Routine is good. It provides us predictability, structure and a certain semblance of control over our daily lives. We know where we have to be, most of the time, and we go there, do what we need to do and we’re done. It feels comforting when what you think is going to happen on that particular day actually happens like it’s supposed to happen. “Yup, I knew I had to do that today. I did it and it’s done.”

It’s the comfort we feel in the company of our family. In the familiar laughter of our children. In the warmth of our home on a cold winter’s night. Routine provides solace and centering in times of great despair. Times when the struggle is just too hard and we retreat into the sanctity of the familiar.

Routine is bad. It lulls us into a false sense of security. It makes us reluctant to branch out beyond our daily existence and try new things. It gives us a false belief that nothing exists beyond our little slice of the universe. It leads to closed thinking that often holds us back from trying something really different.

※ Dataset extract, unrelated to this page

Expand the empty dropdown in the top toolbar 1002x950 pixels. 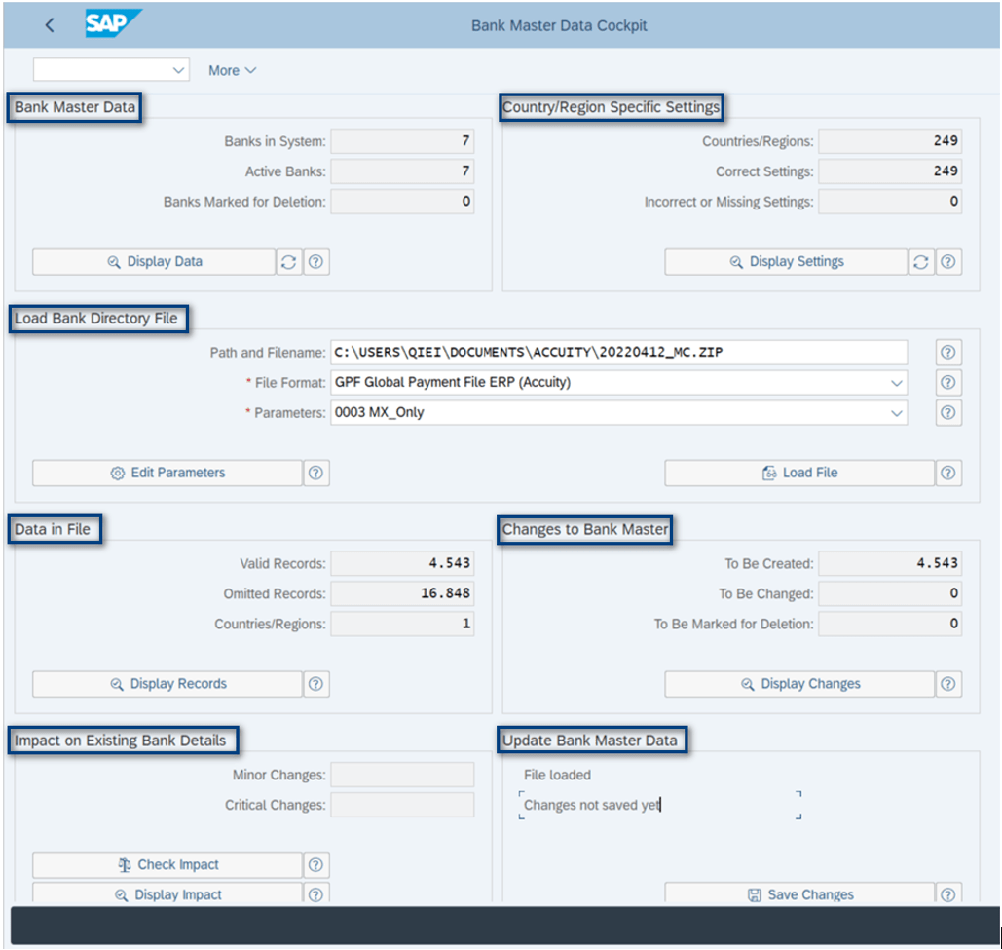[x=177, y=70]
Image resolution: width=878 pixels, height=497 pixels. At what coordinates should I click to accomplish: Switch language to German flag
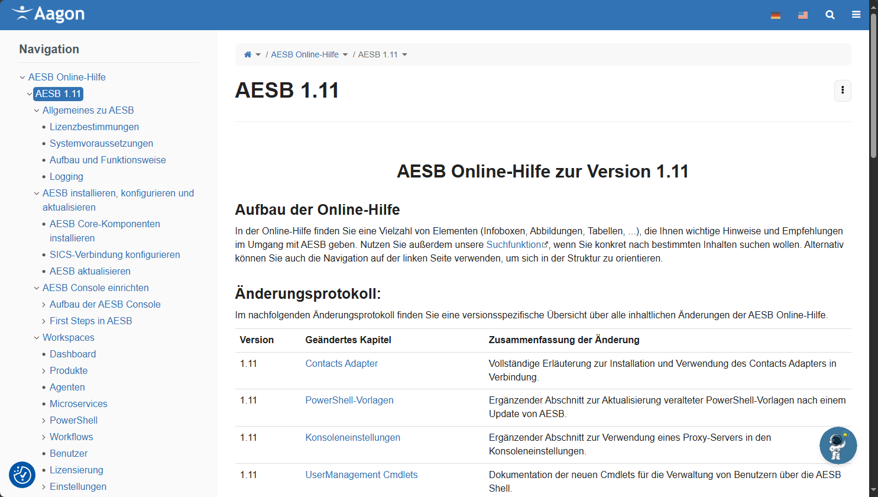tap(776, 15)
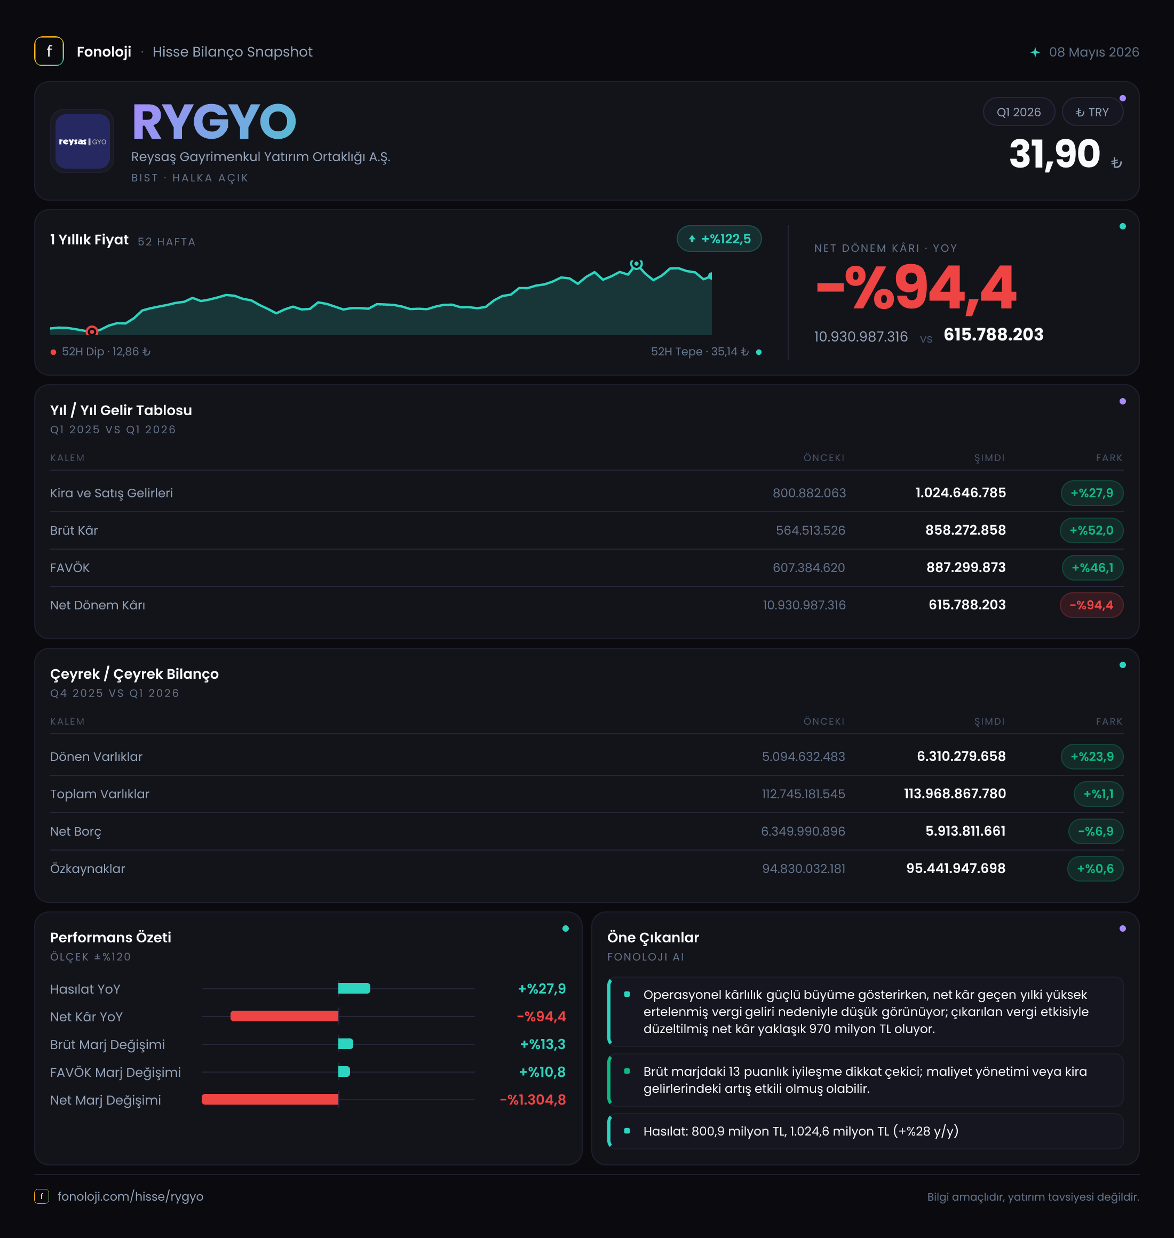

I fight this battle on a daily basis and I know others do too. There’s a part of me that enjoys my life, my job, my daily routines and feels just fine, thank you. The other part of me rages against the monotony. Tired of waging the same battles. Driving the same roads. Having the same arguments. Listening to the same people complain about the same problems. Fighting the good fight with little hope of affecting real change.

I’ll often tell my wife that I'm bored. Usually, I’m speaking metaphorically. It’s not that what I’m doing at that particular moment is making me bored. It’s just that what’s currently in my orbit is really not making life that exciting. Those who know me know that I’m the kind of person who needs a lot of carrots out there. Things around the bend to keep me moving toward tomorrow.

And that’s the challenge, the battle, really. To rage against the routine. To suck the most out of this life that we can. To find things in our lives that give us joy and excitement and pleasure and stimulation and challenge and meaning and exhilaration and a touch of danger and happiness and a feeling that we really are alive, damn it.
We. Really. Are. Alive.
It’s a battle we need to fight every day. . .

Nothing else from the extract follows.